Sunday 28 June 2009

Istanbul Political Philosophy Conference: Day 3

Primary version of this post available at Barry Stocker's Weblog, picture included!


Yesterday was the last day of the Philosophical Perspectives on Peace III Conference at Boğaziçi (Bosphorus) University (south campus where the conference was held pictured above). As I attended the social evening after the conference I was not able to report yesterday. The social side of the conference was very good, I couldn’t find the energy to go to the evening social events on the previous days, but by all accounts these were great evenings in local restaurants.


The conference day began with Ulrich Steinvorth of Bilkent Univeristy, who presented a paper on

‘Formal and Material Liberalism and Globalization’. Steinvorth distinguished between formal liberalism as the aspect of liberalism which guarantees general rights, and the material aspect of liberalism which pursues a vision of the good life. Steinvorth argued that material liberalism is more important because it is dealing with the reality of social life, and focuses on developing individual capacities. Steinvorth illustrated this with reference to the debate in Turkey about permitting the headscarf in universities. He explained that he had changed his mind about this while teaching in Turkey, because of all the female students who had told him that families oppress daughters by making them wear the headscarf. In this argument, there is a gain for freedom in forbidding the headscarf in the university because it counteracts the oppression of young women by their families. Steinvorth went on to identify what he regards as the destructive consequences of unrestrained markets, in that easier production of basic needs leads to great unemployment instead of the redeployment of worker into more creative and interesting ways of working. In the discussion, members of the audience suggested that: there is anti-perfectionist element in Kant contrary to Steinvorth’s suggestion that Kant provides an alternative to a purely rights based value neutral liberalism; there are problems in deciding what is the best way of developing capacities for children since they are limited in the right to make choices; in Mill, formal liberalism is a pretext for material liberalism, and in general all liberal thinkers have been concerned with ‘material liberalism’ questions of what promotes human flourishing.

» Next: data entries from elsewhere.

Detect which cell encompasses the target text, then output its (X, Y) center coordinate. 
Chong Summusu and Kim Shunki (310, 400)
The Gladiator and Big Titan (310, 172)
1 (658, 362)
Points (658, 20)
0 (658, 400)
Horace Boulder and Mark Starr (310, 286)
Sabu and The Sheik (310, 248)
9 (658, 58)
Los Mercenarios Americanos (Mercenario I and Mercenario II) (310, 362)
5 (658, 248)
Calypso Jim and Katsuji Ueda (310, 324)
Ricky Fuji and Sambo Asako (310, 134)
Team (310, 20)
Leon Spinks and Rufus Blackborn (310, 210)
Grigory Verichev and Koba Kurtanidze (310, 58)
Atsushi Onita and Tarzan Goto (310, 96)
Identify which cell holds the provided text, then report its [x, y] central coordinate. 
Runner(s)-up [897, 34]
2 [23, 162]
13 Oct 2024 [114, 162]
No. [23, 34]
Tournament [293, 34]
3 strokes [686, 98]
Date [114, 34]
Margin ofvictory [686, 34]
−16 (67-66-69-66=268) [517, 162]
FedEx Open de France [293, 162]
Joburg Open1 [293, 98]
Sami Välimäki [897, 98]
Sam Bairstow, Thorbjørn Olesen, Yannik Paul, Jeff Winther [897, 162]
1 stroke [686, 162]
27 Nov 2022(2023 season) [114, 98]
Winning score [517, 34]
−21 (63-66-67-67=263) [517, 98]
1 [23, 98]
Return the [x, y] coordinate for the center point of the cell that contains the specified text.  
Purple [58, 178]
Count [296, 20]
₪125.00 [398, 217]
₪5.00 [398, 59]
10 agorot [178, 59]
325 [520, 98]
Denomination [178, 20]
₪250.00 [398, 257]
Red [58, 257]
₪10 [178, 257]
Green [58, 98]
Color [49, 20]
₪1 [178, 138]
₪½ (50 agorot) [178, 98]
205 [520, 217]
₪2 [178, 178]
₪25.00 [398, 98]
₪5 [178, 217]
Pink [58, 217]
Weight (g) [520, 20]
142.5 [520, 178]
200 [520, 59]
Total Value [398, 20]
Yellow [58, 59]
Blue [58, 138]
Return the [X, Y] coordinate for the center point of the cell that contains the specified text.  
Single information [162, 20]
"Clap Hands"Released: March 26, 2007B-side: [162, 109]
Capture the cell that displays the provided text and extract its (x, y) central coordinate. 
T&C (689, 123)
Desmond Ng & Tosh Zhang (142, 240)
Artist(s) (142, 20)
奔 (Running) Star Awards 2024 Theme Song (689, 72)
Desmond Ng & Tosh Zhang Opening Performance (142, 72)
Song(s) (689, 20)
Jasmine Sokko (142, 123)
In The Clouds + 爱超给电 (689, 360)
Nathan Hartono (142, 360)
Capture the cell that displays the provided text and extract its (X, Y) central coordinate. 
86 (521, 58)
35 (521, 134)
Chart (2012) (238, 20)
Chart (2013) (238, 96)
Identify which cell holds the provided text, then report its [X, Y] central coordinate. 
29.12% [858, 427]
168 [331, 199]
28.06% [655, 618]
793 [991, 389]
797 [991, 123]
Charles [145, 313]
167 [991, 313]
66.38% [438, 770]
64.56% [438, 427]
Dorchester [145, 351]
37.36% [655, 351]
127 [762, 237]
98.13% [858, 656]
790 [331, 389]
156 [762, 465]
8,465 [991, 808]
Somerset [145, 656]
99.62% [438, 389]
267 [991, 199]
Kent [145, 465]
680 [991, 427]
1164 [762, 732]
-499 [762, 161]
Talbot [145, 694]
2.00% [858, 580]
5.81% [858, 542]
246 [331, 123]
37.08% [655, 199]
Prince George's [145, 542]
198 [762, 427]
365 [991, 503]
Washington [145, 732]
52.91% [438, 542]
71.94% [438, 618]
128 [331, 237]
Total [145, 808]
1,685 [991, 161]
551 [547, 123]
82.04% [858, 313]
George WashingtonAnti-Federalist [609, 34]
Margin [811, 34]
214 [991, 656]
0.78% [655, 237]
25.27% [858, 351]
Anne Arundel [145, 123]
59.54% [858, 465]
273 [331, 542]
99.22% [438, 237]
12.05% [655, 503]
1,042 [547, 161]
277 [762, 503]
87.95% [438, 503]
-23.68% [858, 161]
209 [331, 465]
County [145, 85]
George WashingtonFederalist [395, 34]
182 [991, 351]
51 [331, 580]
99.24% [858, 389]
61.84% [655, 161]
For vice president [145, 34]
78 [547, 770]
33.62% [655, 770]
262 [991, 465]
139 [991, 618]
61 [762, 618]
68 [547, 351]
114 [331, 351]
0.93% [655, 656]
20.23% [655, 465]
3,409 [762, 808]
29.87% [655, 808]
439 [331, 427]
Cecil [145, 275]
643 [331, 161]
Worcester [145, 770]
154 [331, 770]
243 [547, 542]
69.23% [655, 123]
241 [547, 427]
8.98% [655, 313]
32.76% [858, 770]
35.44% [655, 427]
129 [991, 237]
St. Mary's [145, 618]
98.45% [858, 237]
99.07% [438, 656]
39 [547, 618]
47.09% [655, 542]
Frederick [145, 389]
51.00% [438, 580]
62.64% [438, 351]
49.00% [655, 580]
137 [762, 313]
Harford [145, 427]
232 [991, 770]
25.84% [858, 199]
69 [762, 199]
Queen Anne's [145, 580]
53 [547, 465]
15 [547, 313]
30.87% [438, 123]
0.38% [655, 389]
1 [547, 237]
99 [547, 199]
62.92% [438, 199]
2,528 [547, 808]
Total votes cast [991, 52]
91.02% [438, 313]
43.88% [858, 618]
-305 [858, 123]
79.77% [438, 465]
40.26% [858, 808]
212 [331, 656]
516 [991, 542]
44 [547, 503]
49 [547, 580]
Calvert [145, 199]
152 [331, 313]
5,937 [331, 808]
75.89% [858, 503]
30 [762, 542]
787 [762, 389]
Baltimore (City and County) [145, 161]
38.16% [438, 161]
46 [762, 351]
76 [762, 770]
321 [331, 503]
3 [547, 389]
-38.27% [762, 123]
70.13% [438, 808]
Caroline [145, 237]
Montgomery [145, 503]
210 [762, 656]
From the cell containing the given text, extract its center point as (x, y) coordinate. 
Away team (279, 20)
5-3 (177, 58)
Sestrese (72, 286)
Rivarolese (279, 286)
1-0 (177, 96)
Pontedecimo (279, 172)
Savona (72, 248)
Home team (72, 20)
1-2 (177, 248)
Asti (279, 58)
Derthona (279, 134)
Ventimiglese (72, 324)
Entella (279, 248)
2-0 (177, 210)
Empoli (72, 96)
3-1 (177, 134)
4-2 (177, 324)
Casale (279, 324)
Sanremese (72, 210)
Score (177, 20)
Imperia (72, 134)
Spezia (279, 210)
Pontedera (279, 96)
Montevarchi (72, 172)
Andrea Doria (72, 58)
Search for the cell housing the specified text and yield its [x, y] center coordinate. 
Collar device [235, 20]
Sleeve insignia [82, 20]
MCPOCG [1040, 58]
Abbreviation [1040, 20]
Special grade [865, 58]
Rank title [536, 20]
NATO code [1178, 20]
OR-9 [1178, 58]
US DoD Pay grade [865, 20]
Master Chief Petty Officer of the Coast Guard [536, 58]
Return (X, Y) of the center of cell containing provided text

Thomas Baum of Flemish Peace Institute in Brussels presented his paper, ‘Checking the Promise of the Democratic Peace: Perspectives on Critical Peace and the Liberal Orthodoxy’. Baum recognised the difficulty of giving a single definition of liberalism but concentrated on Benthamite Utiliarianism because it strongly anticipates the kind of rational expectations model used by most practitioners of International Relations Democratic Peace Theory. He claims that in this field most practitioners are looking at a very narrow set of date and a very narrow set of examples, with the result that it is a very weak field. The effect of this is to exclude those stated which are not ‘mature’ democracies, with the possible consequence that the other states will not be given full rights in the international system, and force might be used against them. Audience discussion included the question of whether the exclusion of some nations is just an empirical fact or is a constitutive aspect of Democratic Peace Theory.


Yodenis Guirola, a Cuban currently resident in Barcelona who is researching international relations presented on ‘Peace as a Problem: Perpetual Peace between Philosophy and Practice’. His analysis of the current global system is that includes: dominant free market fundamentalism, domination of stronger countries, subordination of human values and public right to economic interests.

Audience discussion referred to how the global system could be improved and how far state actions on behalf of economic interests can be regarded as ‘market fundamentalism’.


Arthur Kok of Tilburg University spoke on ‘How Philosophy Contributes to Peace in Practice’

He started with the dichotomy between social order and natural (individual) right in Kant’s view of freedom. He looked at the struggle between these principles through a discussion of Hegel’s analysis of Sophocles’ play Antigone as a representation of the death of the Greek polis. That shows a conflict between individual rights and state authority which Hegel resolves through towards modern civil society as a third sphere between state and individual, which creates a non-political free sphere. Hegel sees labour at the centre of civil society. but has a more expanded view in the Phenomenology. Audience reaction focused on the accuracy of Hegel’s reading of Sophocles and his account of the Ancient Greek world.


The final speaker was Fülya Özlem, a doctoral student at Berlin Technical University, who had a paper with the title, ‘Travelling as a Condition of Peace’. This was an account of the philosophy of translation and language interpretation in Davidson’s theory of communicability and shared concepts, Wittgenstein’s theory of language games, life forms, and rule following, and Quine’s theory of translation. All three positions look at questions of language understanding in the frame of someone dealing with a new language or learning language, which brings in the traveller going to a new language community. Audience discussion was largely about how this model could be applied to ancient languages which are no longer in use.